Starting and planning a business can be fun as well as a daunting experience, especially when it comes to being able to pay for all the equipment, inventory and payroll that goes along with it. How am I going to pay for all this, you may ask. How much will a bank loan me, or who is likely to be an investor in my company? I offer some solutions to these questions which further discusses these options mentioned in my August 23, 2016 essay on Funding Options.
For a start-up business it will be difficult to get an investor interested in it unless you have a hot, trending business and the personal skills and background that goes along with your ability to run the business. An investor focuses on your product and proven market demand for it indicated by sales growth and the cash flows that can be generated. Growth from year to year of say, 20% to 50% would pique his interest. He wants to be able to get a return on his investment for a period of years and then he may sell out in 5 to 7 years. He will determine your commitment to the business by asking how much of your own money is invested.
If you get an offer from an investor, he will most likely want preferred stock in the business. Preferred stock is stock in the business but with some differences.
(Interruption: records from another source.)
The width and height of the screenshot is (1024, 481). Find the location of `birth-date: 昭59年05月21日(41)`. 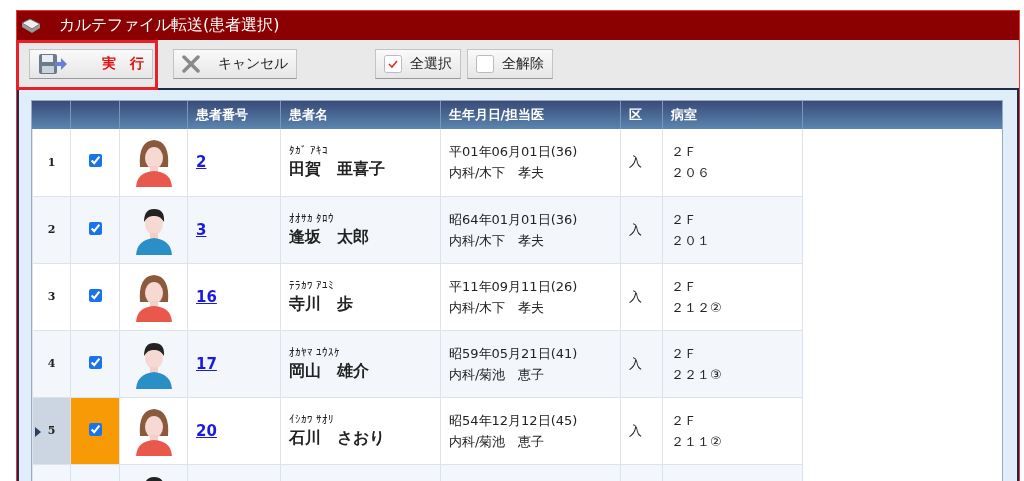

birth-date: 昭59年05月21日(41) is located at coordinates (514, 354).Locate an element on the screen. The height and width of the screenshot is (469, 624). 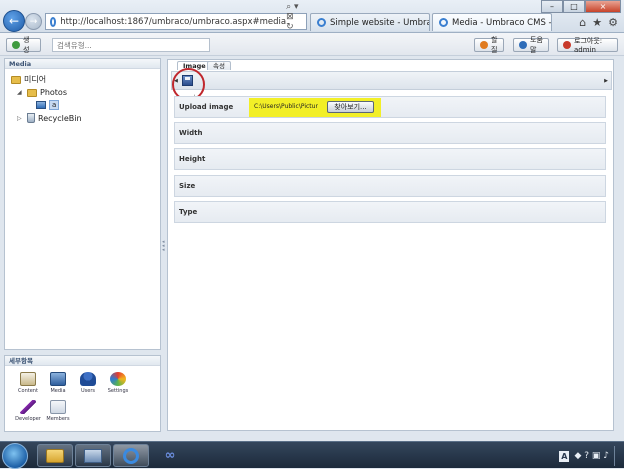
section-settings: Settings is located at coordinates (118, 383).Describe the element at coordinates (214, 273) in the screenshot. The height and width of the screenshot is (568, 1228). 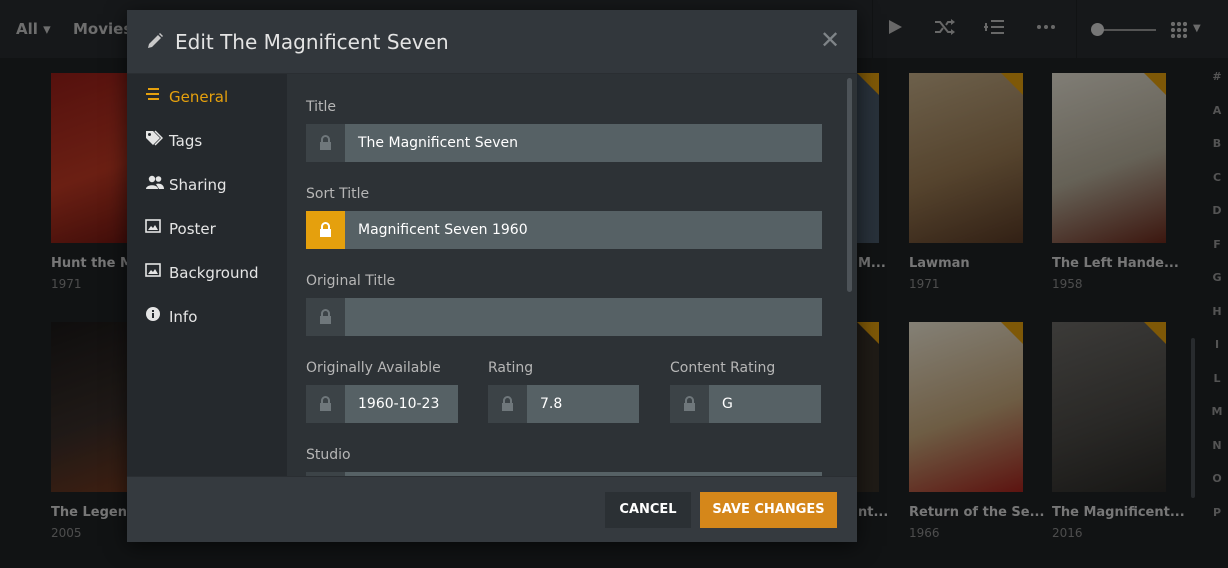
I see `sidebar-item-label: Background` at that location.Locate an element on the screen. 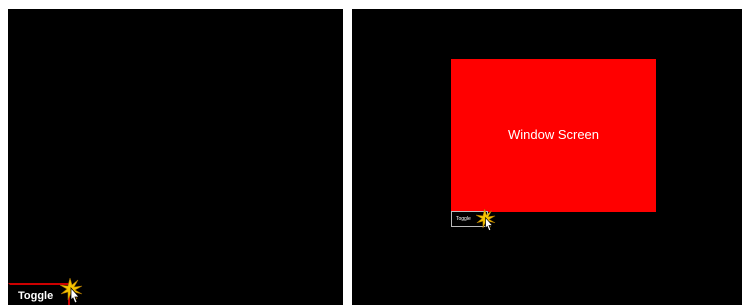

It has a maturity date and there is interest or dividends paid on the amount of the issue which is paid semi-annually. Here the investor is getting interest paid on the use of his money, and the maturity date indicates that the principal amount is repaid at the maturity date. The investor also has a higher claim on the business because of his position as a “preferred” stockholder.
Bonds are another instrument to consider. However, they are used to fund projects. If you are considering purchasing a building, for example, you could get a bond from your municipality issued for this purpose which will have a benefit of being tax-free to the investor and a lower tax rate for you to pay.
Bank loans are difficult for a start-up to obtain, but if you are in business for a few years and have growing sales and good cash flow, then a bank would consider you. Of course, there are the issues of collateral, character, capacity and economic conditions which will be considered. You can apply for a small business loan guaranteed by The Small Business Administration at banks in their program. The SBA loans feature interest rates that are below market.
Equipment can be purchased with an equipment loan and the equipment will be collateral for the loan. The beauty of this kind of loan is that the manufacturer may work with you on the amount of interest to be paid.
Of course, there is the Crowdfunding route you can take. Prepare a presentation of your product or project and the amount of money to be raised. Different crowdfunding platforms have different requirements and features for hitting your target amount. Read their requirements carefully and make sure the particular platform is right for you.
The above are considerations that must not be weighed lightly.